┌────────

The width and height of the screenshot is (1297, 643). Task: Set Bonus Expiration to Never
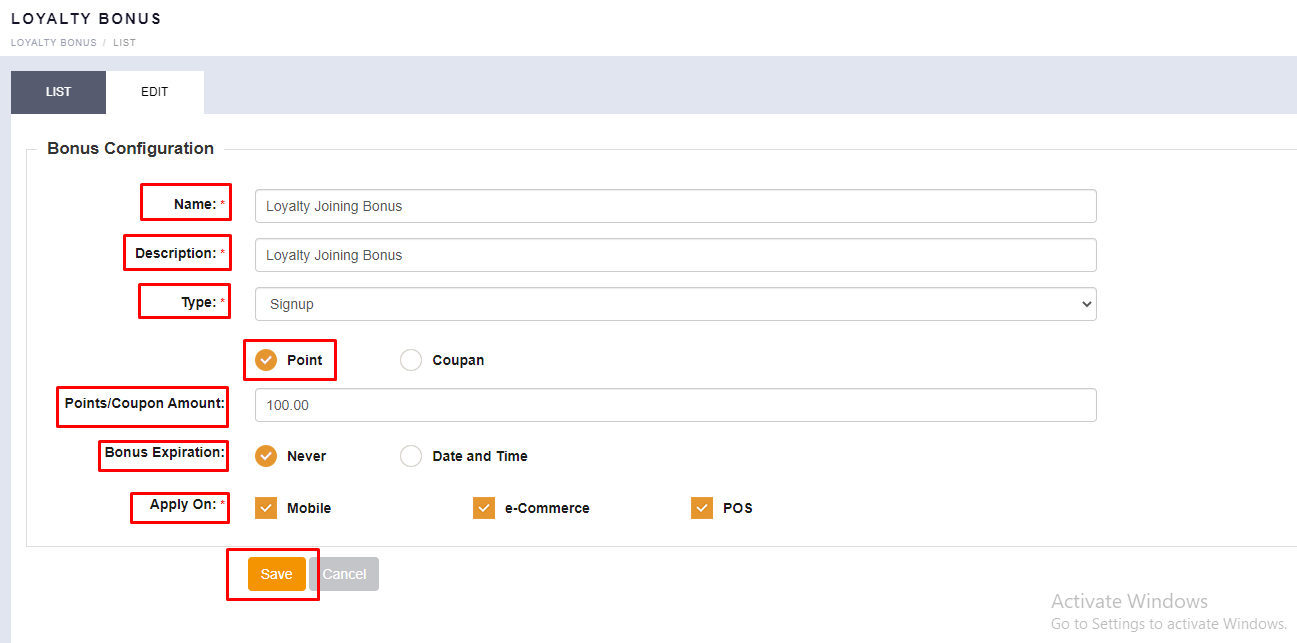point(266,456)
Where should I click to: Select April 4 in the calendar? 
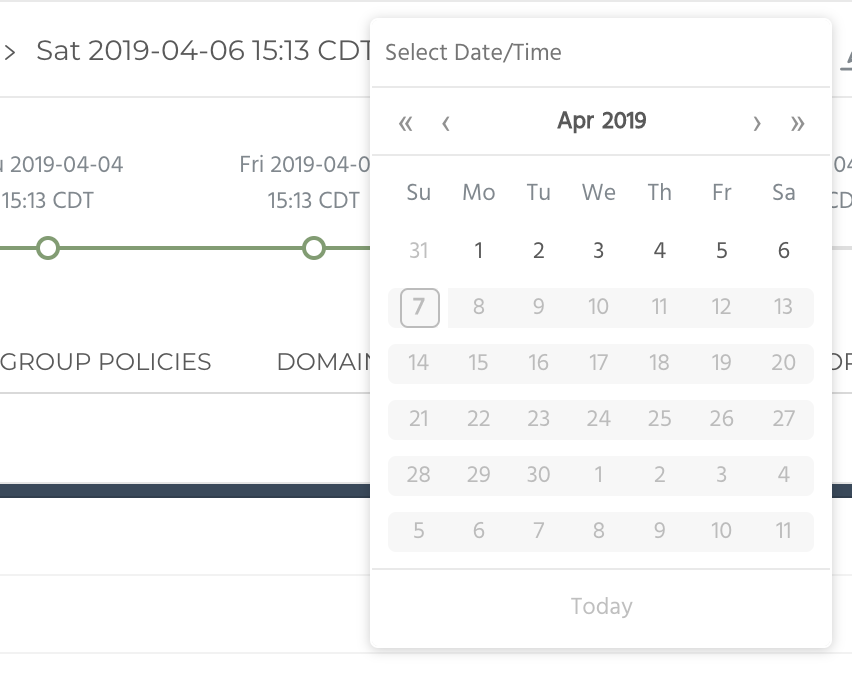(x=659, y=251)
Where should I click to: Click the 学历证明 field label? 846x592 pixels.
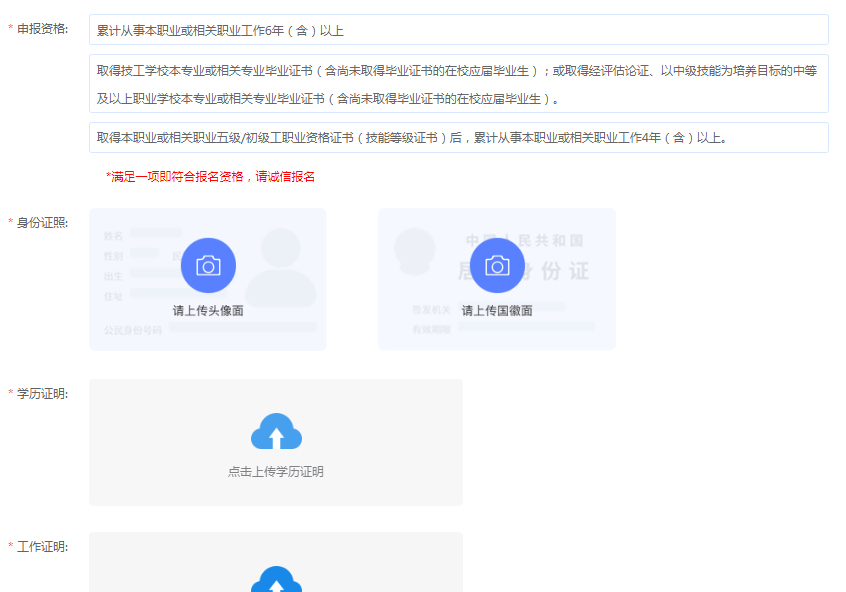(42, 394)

└────────
┌────────

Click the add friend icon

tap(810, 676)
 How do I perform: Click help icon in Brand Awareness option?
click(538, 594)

└────────
┌────────

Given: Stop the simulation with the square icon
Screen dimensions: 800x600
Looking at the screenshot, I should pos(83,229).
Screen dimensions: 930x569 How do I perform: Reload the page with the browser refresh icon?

└────────

• WHAT YOU HAVE TO DO
Scan the material above for the word "with". Copy each line where it occurs.

• RESULT FOR THIS TASK
Given: Stop the simulation with the square icon
Screen dimensions: 930x569 How do I perform: Reload the page with the browser refresh icon?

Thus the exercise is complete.